→ Brief
Copy the stretch of rows from the very start through the line containing "Action: pos(478,183)", leaving the pictures out.

→ Entries on target coordinates
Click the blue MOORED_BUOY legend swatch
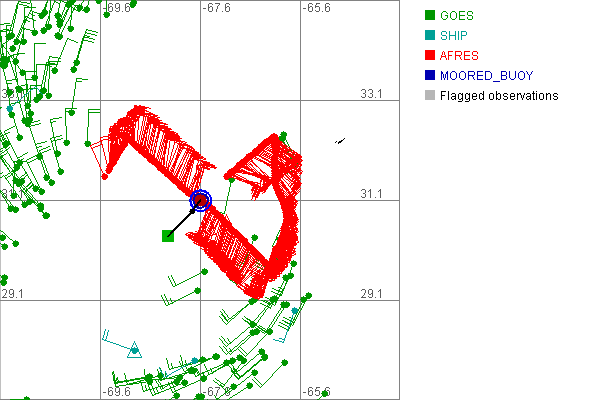 tap(430, 76)
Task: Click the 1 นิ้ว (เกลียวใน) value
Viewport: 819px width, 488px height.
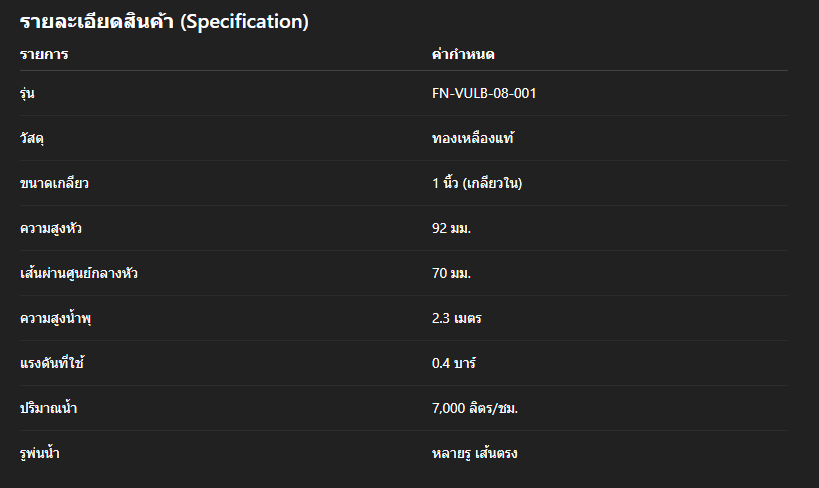Action: pos(478,183)
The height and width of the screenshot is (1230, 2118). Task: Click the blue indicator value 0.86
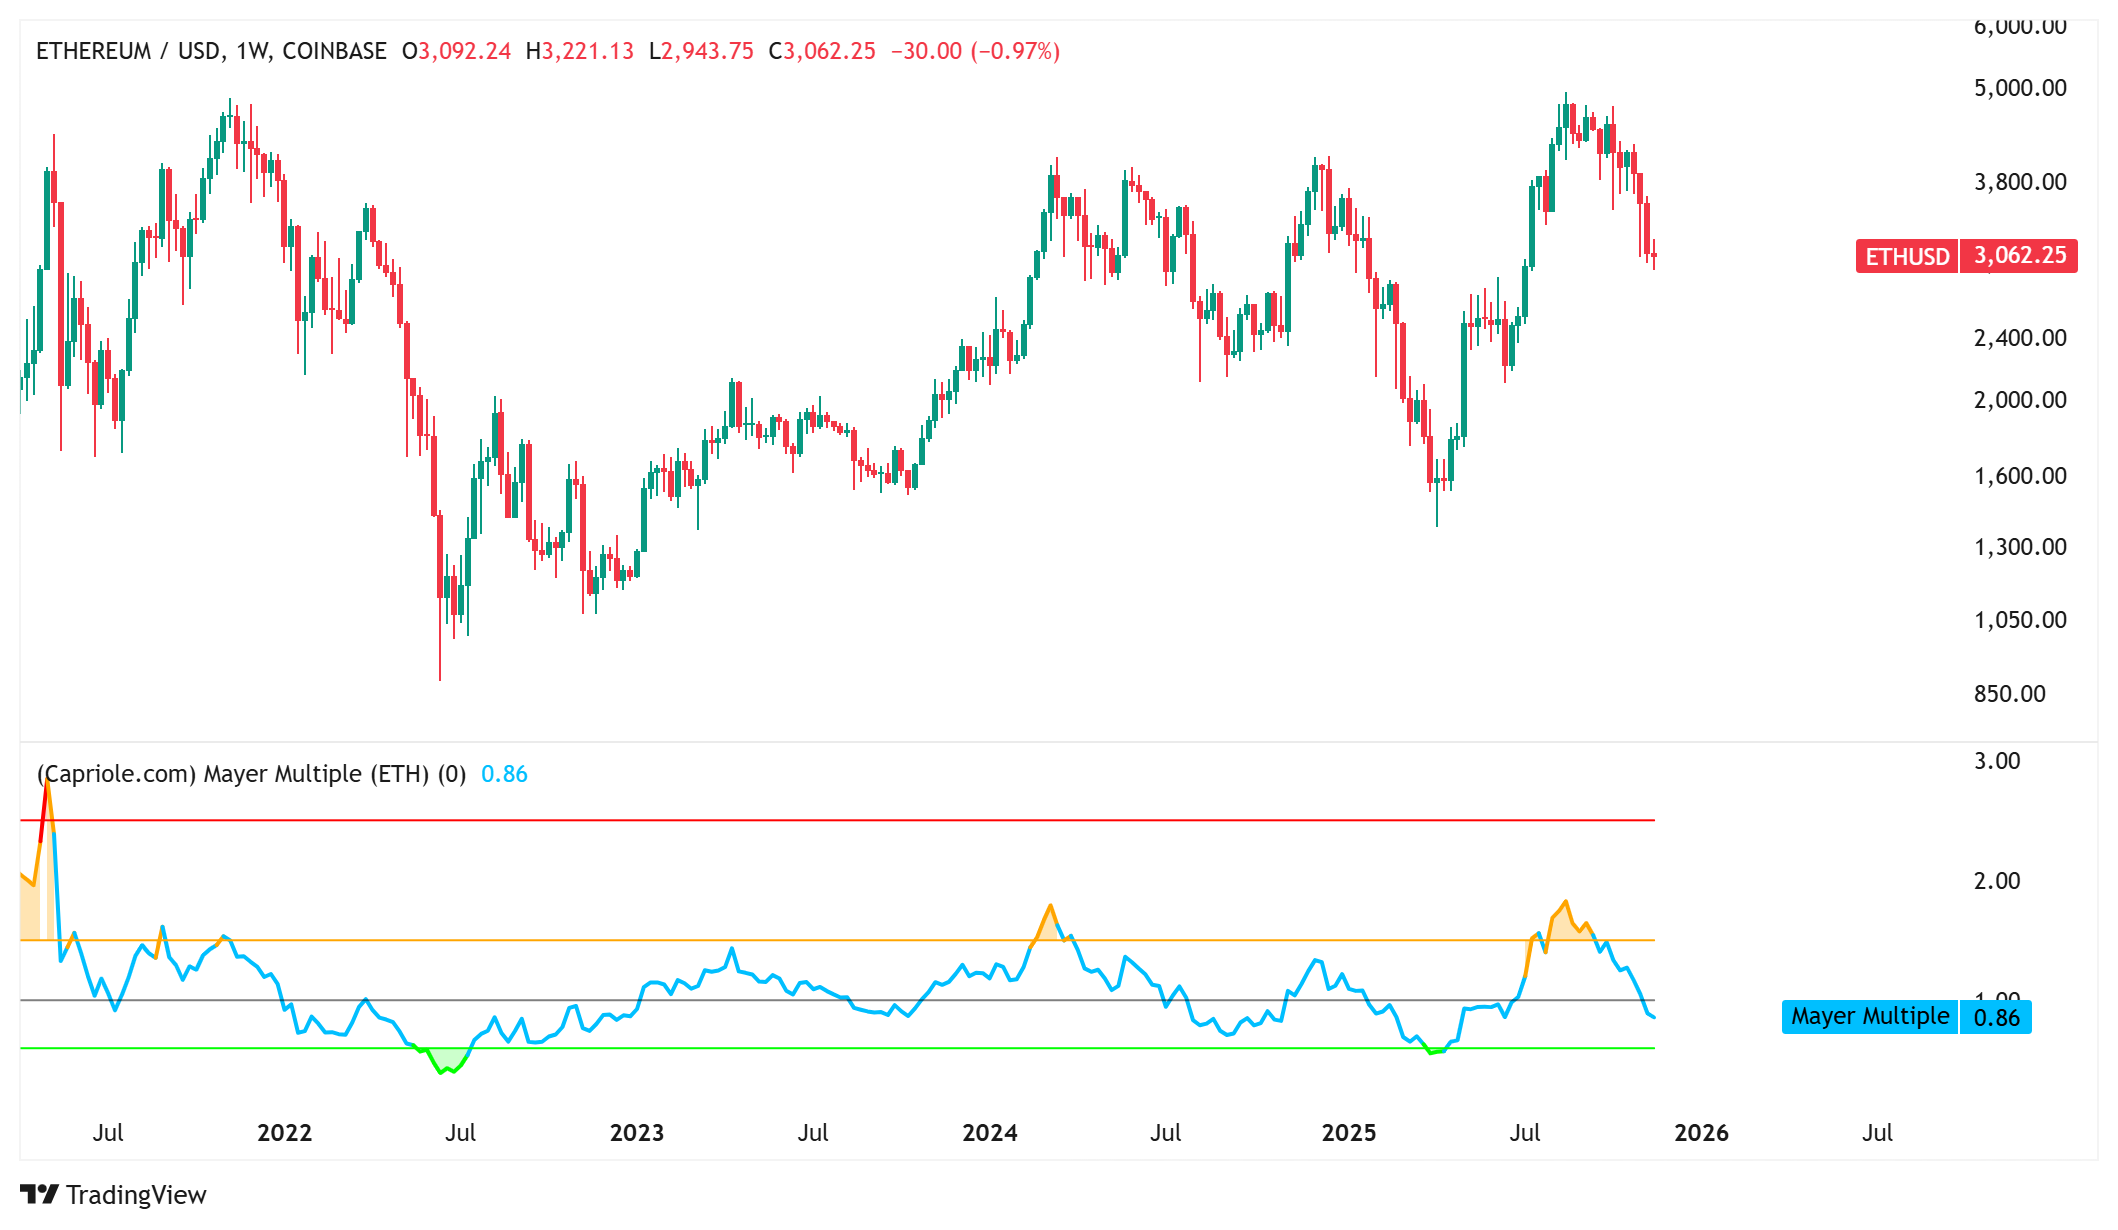pyautogui.click(x=505, y=774)
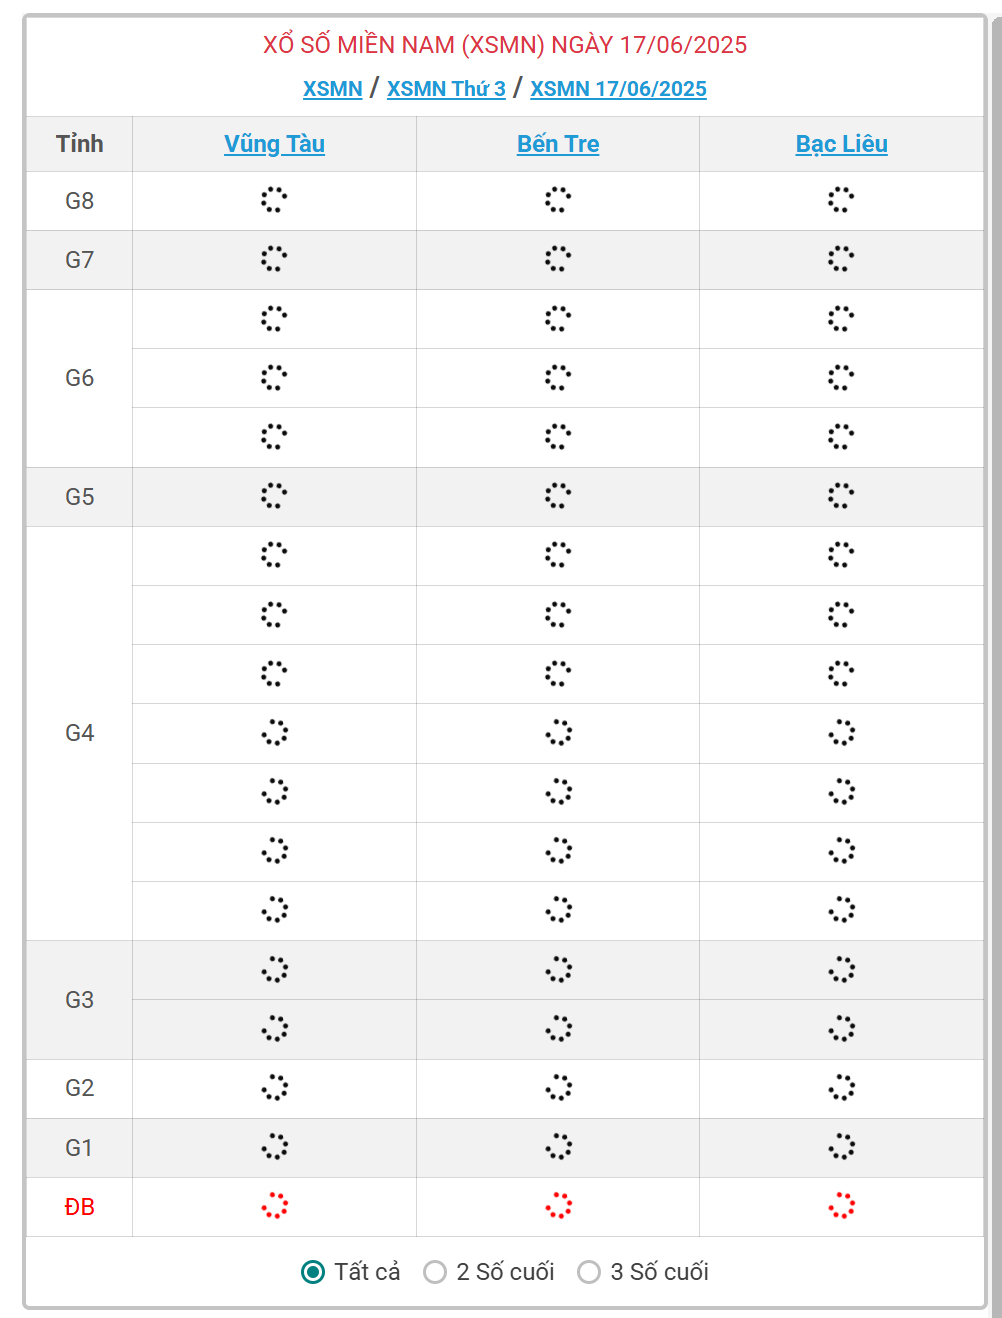
Task: Click the G1 spinner in Bến Tre column
Action: coord(558,1147)

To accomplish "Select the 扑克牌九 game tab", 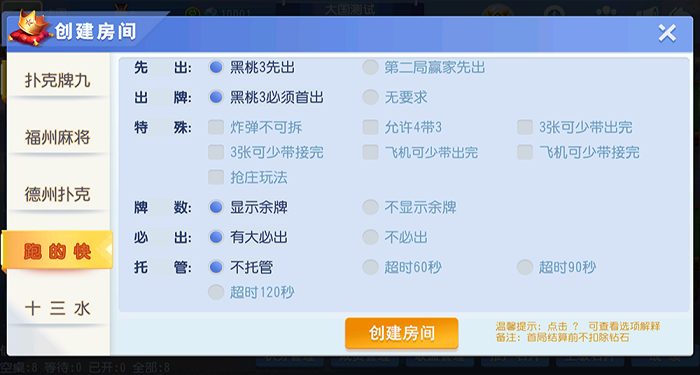I will 58,81.
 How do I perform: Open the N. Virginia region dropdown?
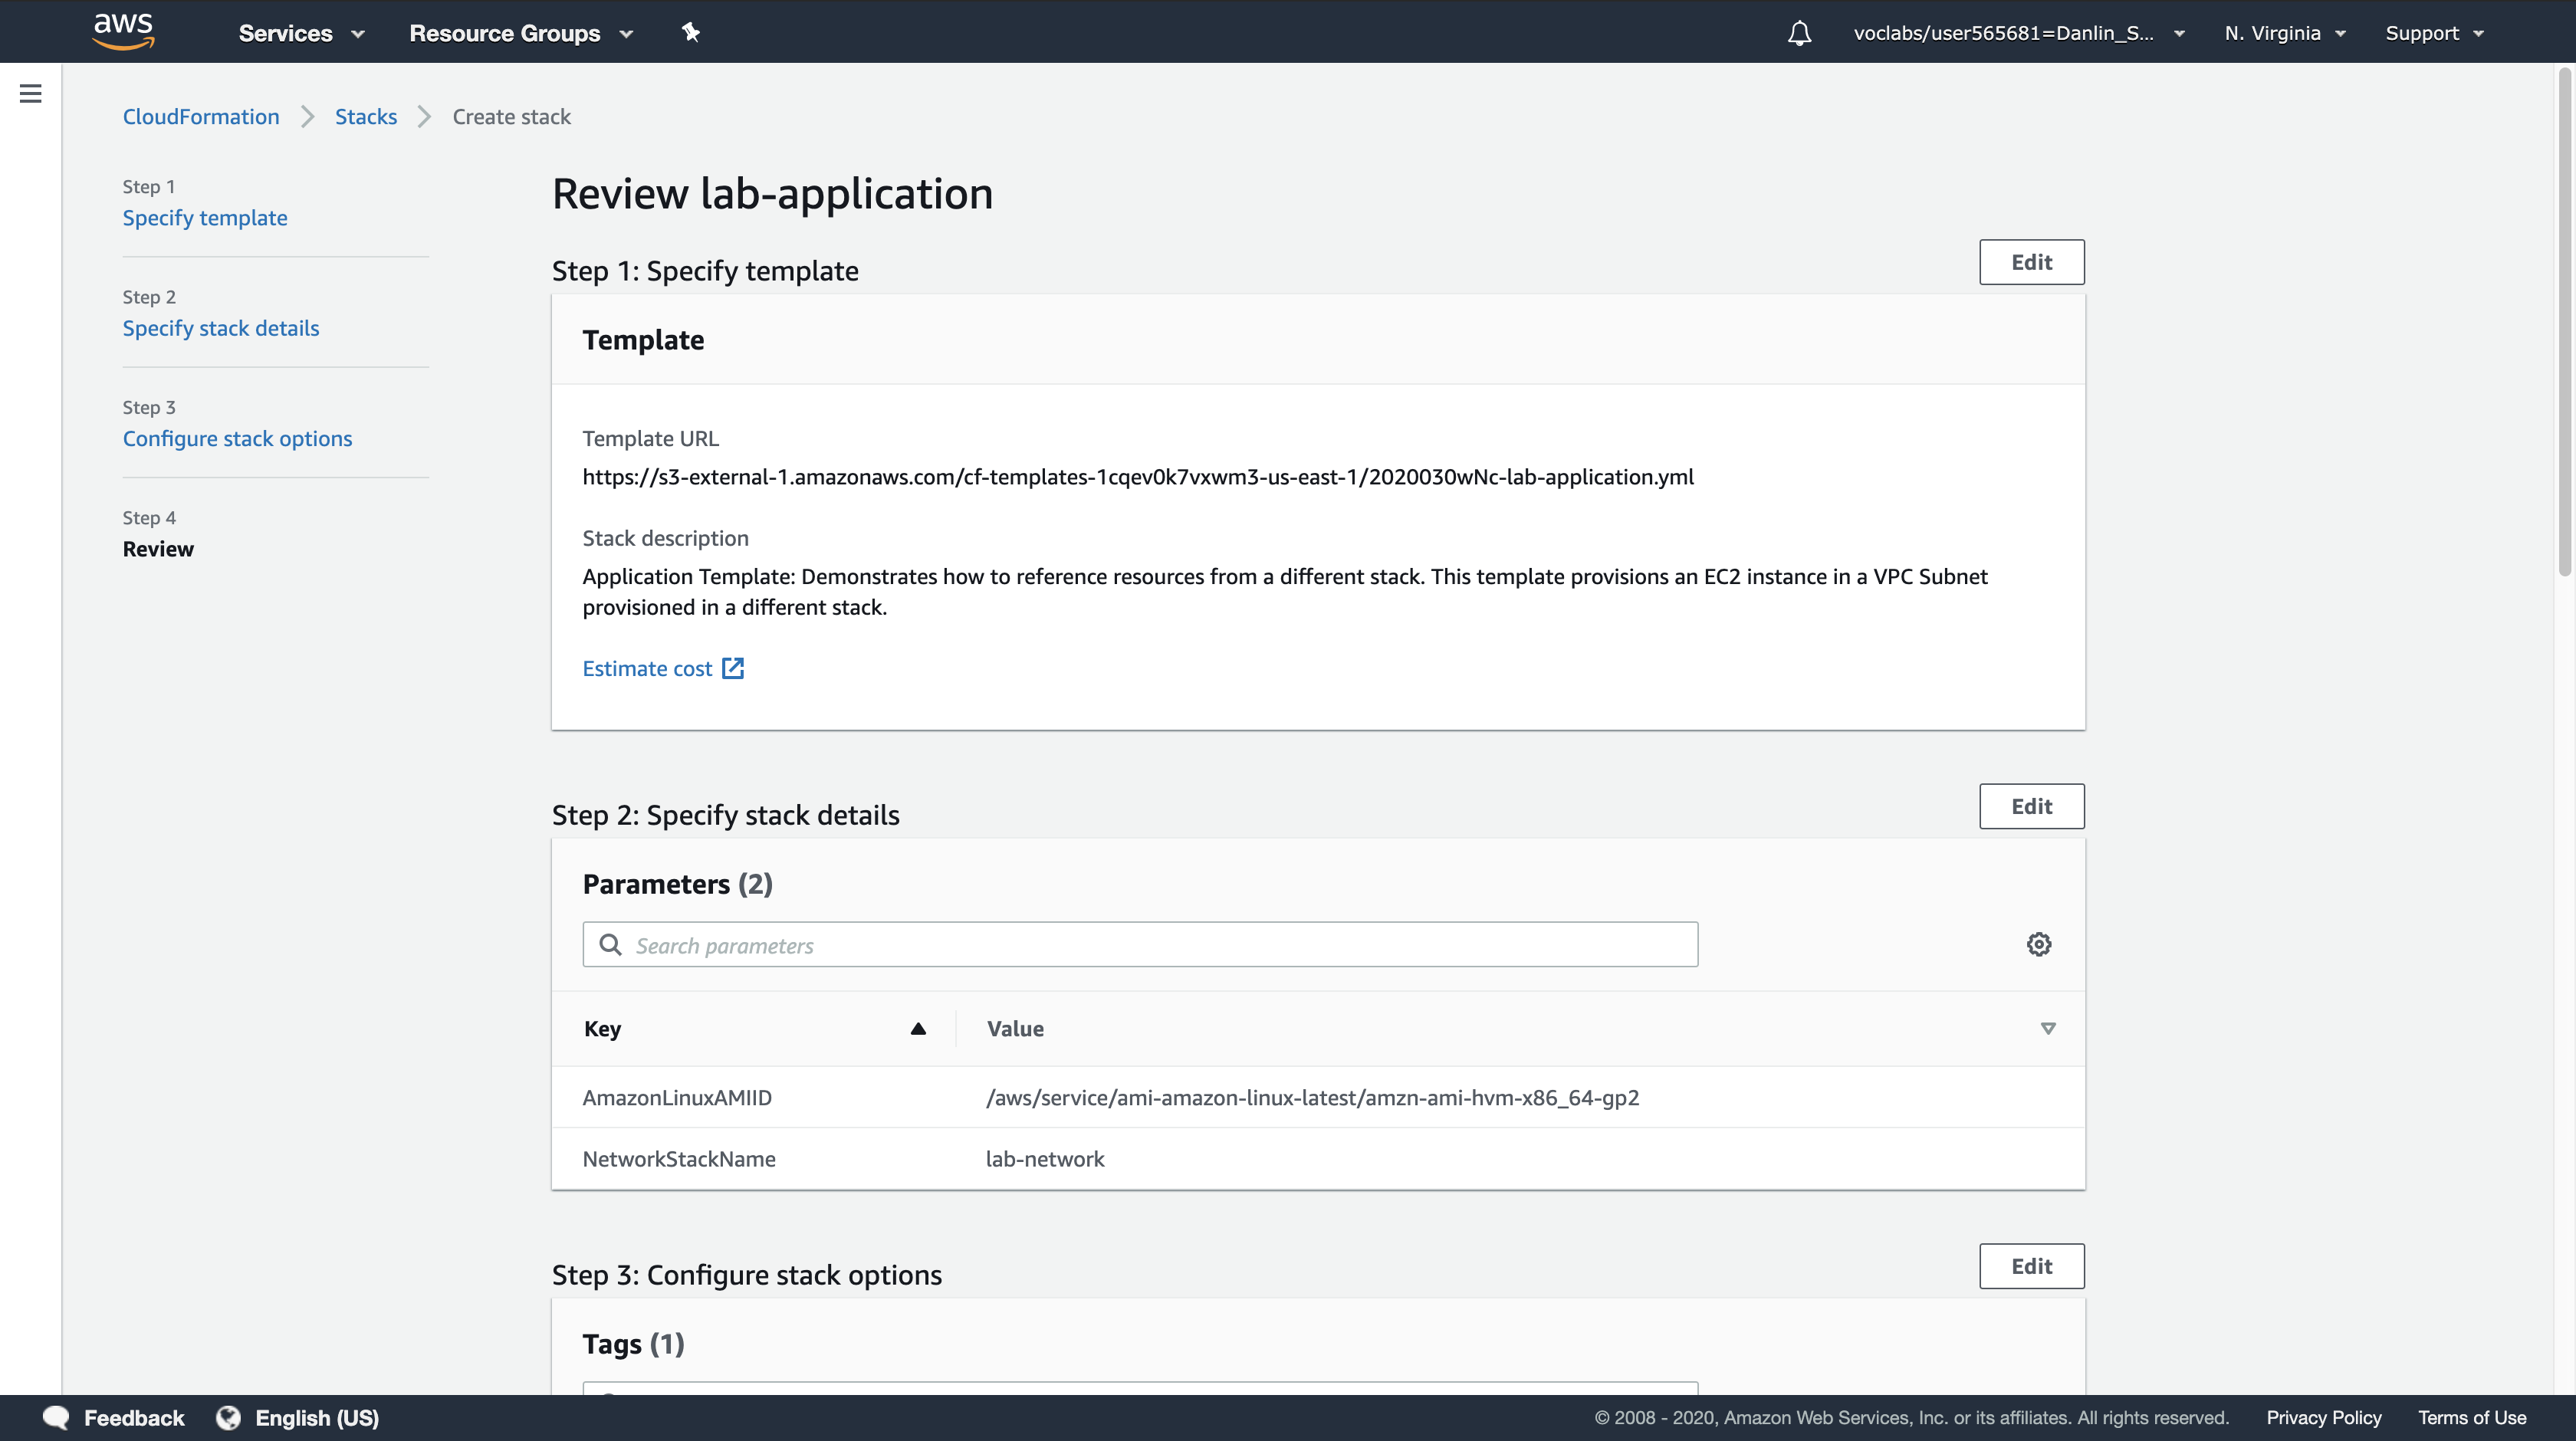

→ Reply
Click the blue MOORED_BUOY legend swatch
 tap(430, 76)
Task: Click the 1 นิ้ว (เกลียวใน) value
Viewport: 819px width, 488px height.
Action: pos(478,183)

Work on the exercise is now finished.